### AIM OF THE TASK
Copy the lines of the data below exactly, starting at the first and stopping after the line that contains "Task: Click the < Prev button"; include no pictures.

(Pixel coordinate grounding data)

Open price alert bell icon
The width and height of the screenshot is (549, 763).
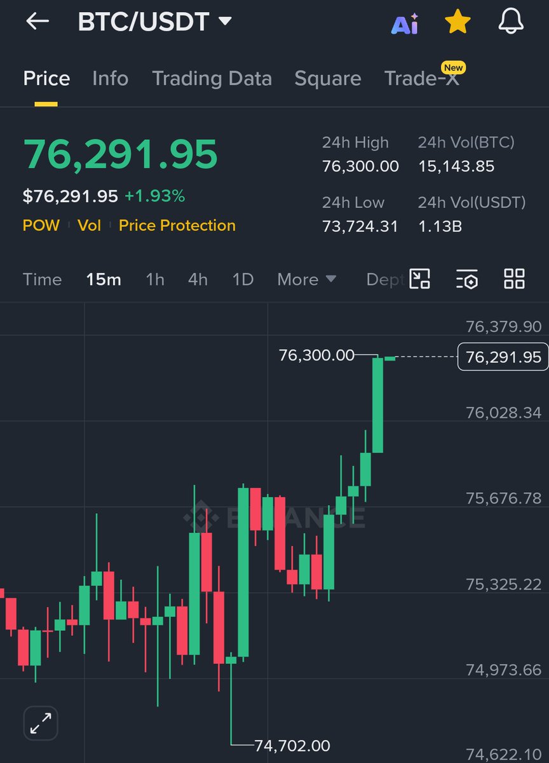click(511, 22)
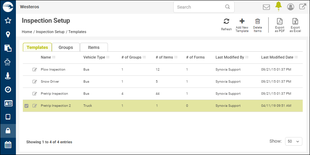Viewport: 310px width, 155px height.
Task: Click Add New Template plus icon
Action: pyautogui.click(x=242, y=22)
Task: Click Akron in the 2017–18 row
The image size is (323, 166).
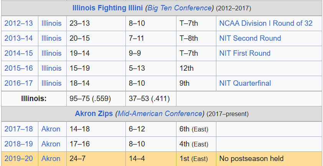Action: (51, 129)
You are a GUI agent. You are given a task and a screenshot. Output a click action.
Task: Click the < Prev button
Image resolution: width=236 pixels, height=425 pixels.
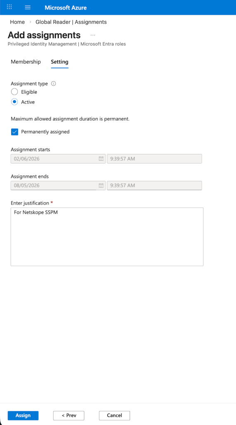click(x=69, y=415)
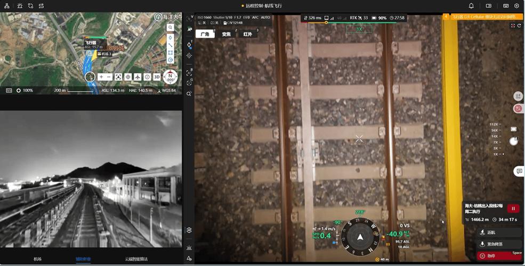Center map on the aircraft icon
Screen dimensions: 525x266
point(138,77)
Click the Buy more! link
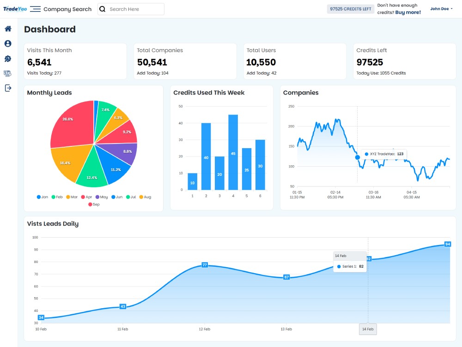 [x=408, y=12]
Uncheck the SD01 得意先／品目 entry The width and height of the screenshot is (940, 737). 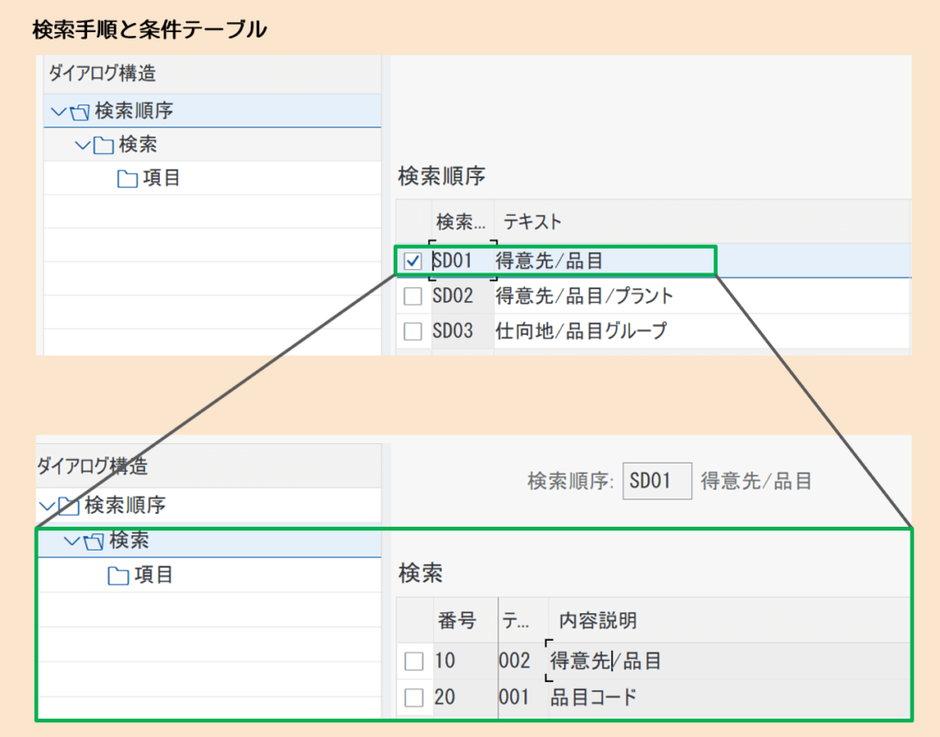click(411, 261)
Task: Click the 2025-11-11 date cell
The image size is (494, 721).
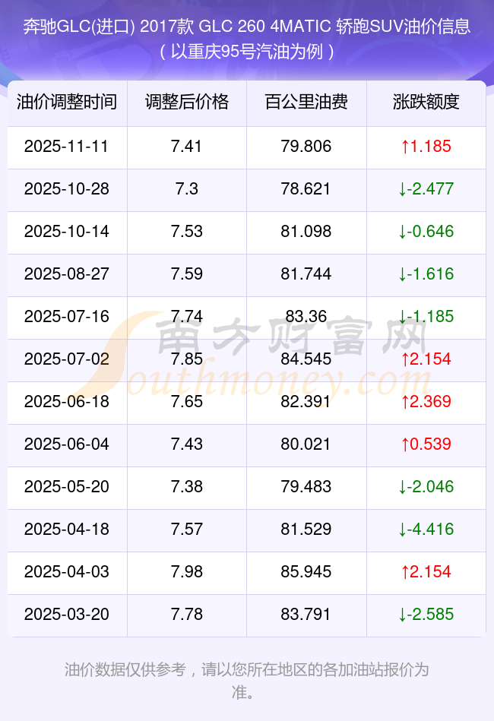Action: click(x=67, y=147)
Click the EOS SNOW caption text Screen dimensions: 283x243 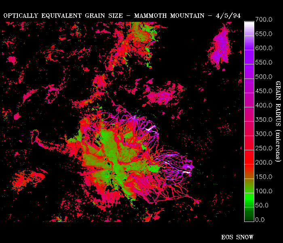click(237, 237)
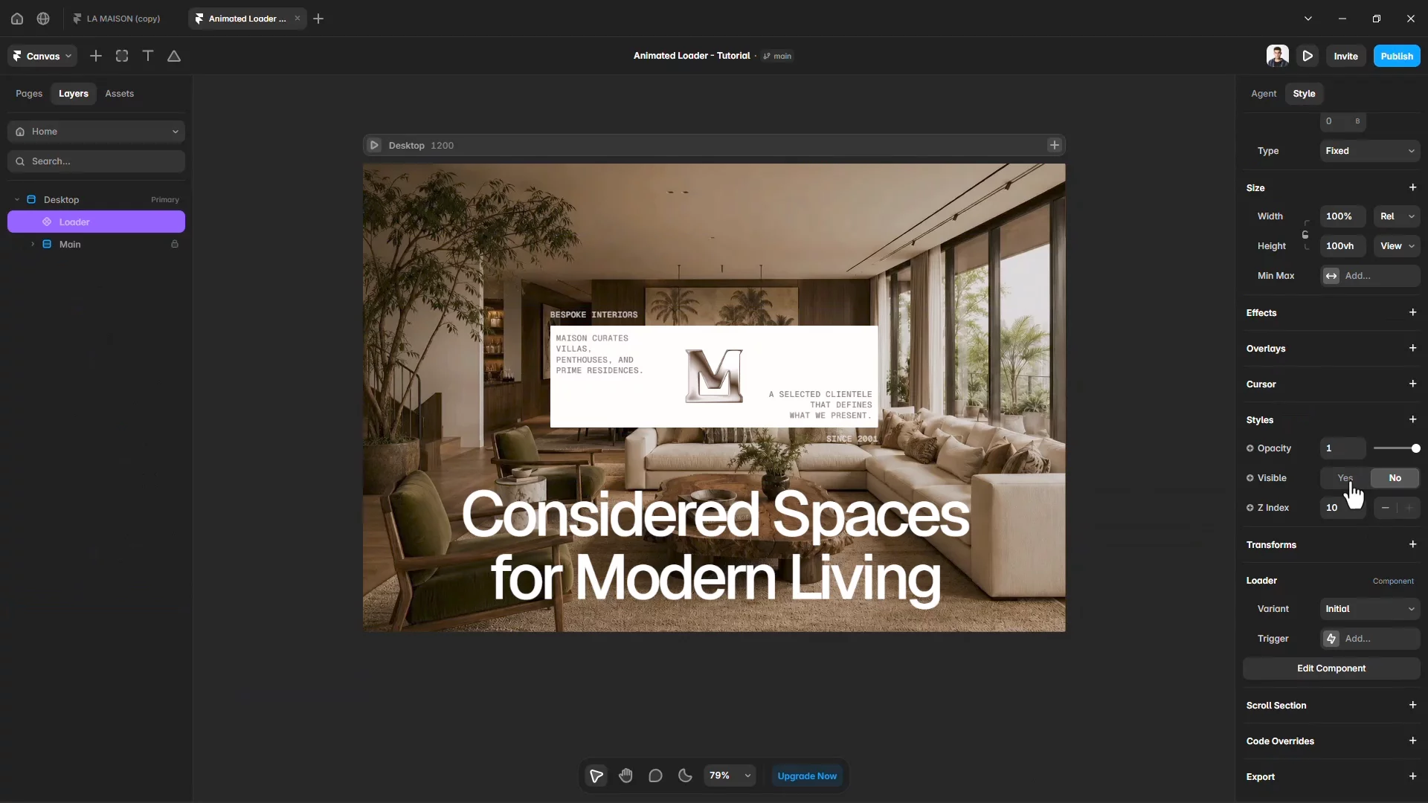Image resolution: width=1428 pixels, height=803 pixels.
Task: Set Visible to Yes
Action: [x=1345, y=478]
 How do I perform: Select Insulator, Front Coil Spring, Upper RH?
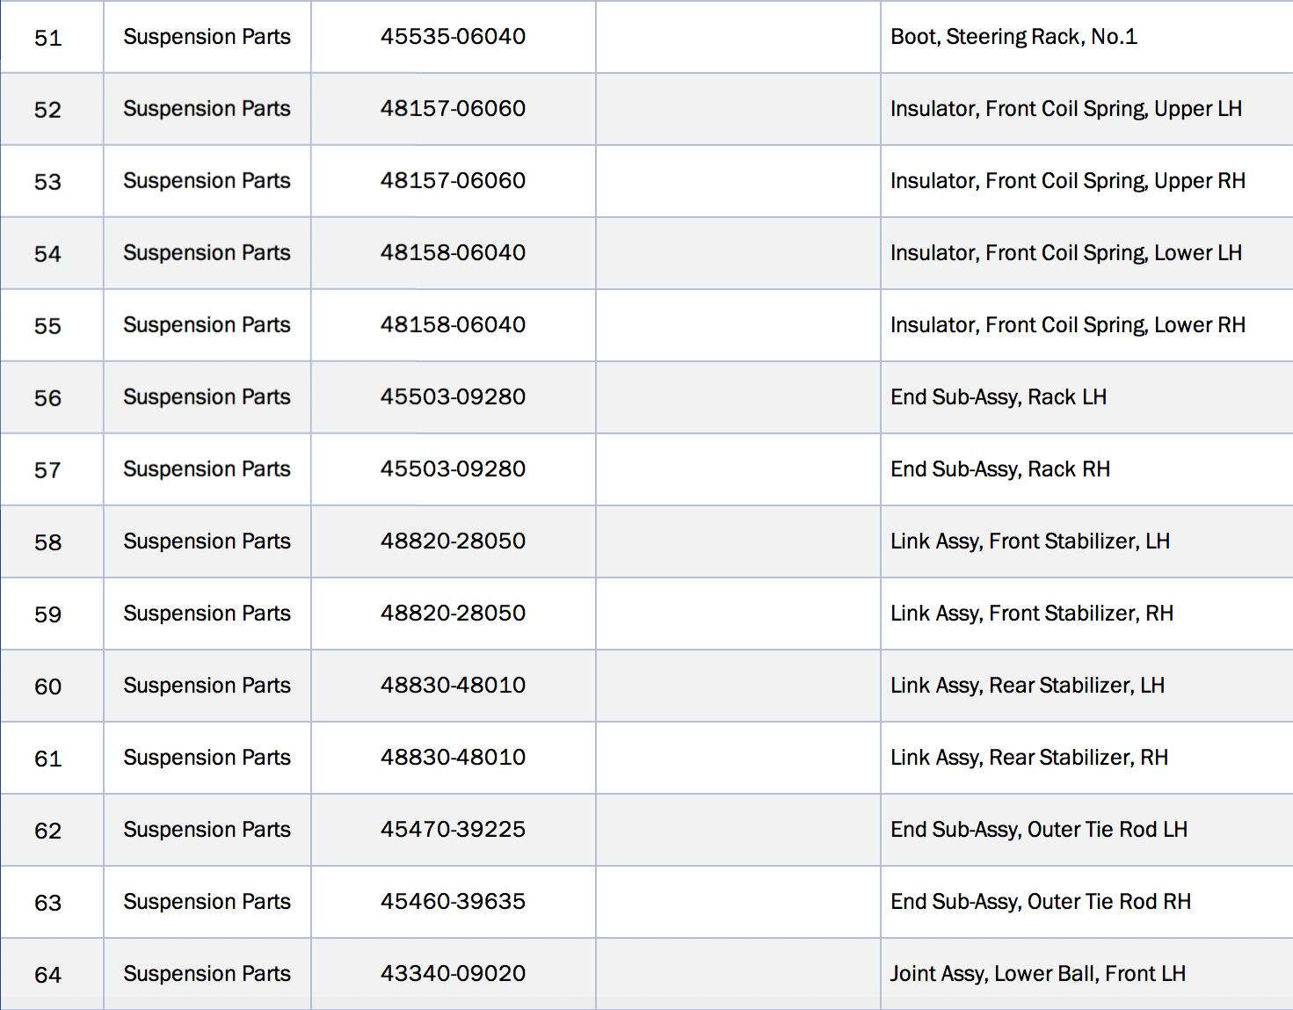pyautogui.click(x=1067, y=181)
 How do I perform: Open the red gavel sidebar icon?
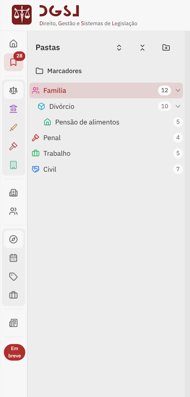tap(13, 146)
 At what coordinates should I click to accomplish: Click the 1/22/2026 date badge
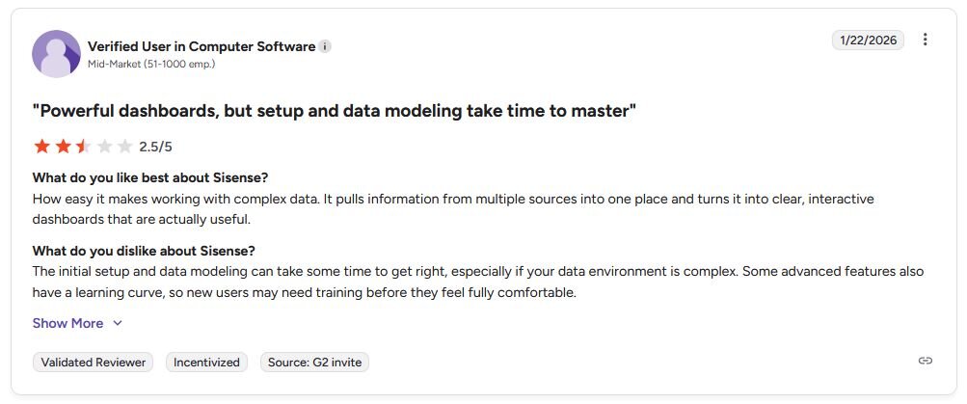click(869, 40)
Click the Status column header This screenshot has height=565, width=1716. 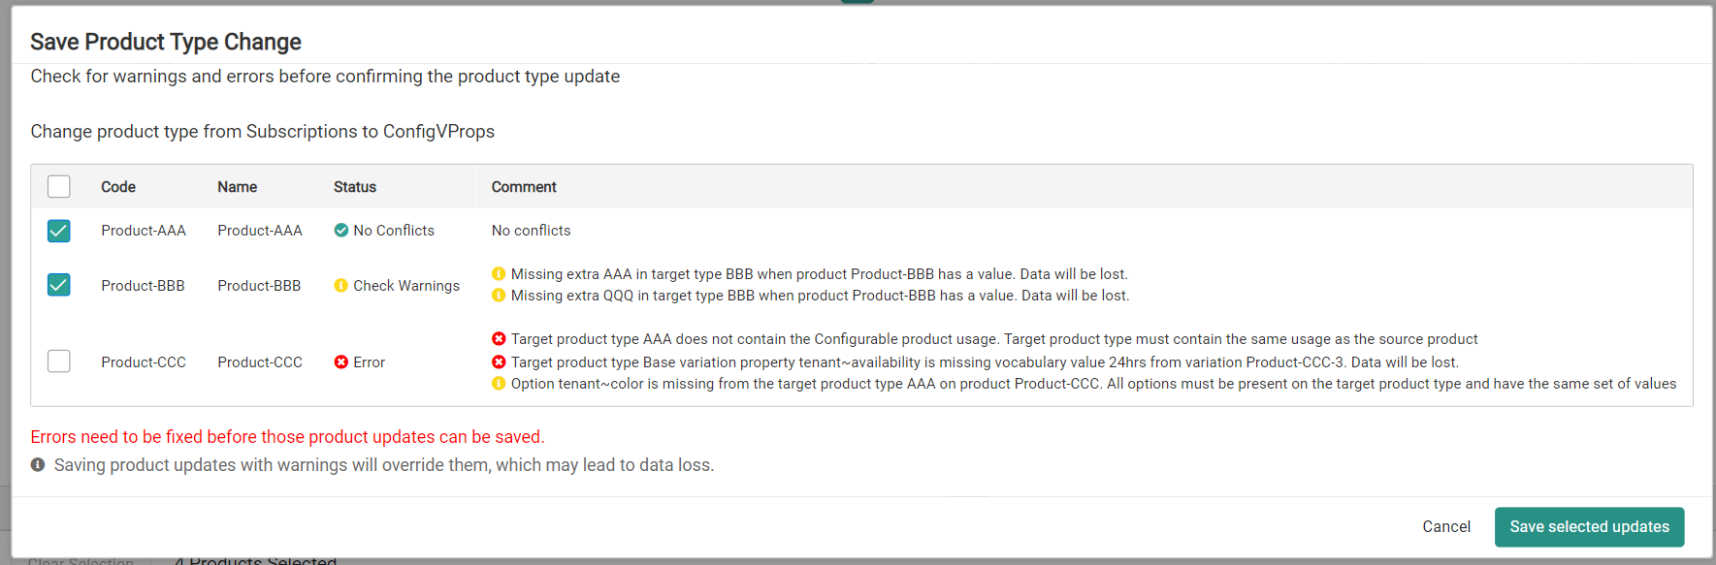point(355,186)
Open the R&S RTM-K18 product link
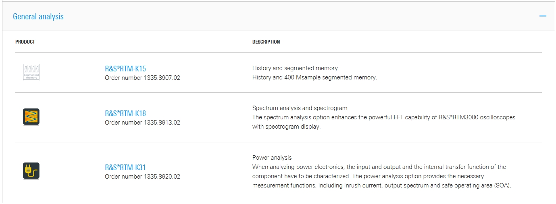 (125, 113)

### ANSWER SECTION
Open price alert bell icon
The width and height of the screenshot is (549, 763).
click(511, 22)
Viewport: 310px width, 155px height.
Task: Click Add New Template plus icon
Action: pyautogui.click(x=242, y=22)
Task: Click Akron in the 2017–18 row
The image size is (323, 166).
Action: (51, 129)
You are a GUI agent. You are given a task and a screenshot. Output a click action.
Task: Click the < Prev button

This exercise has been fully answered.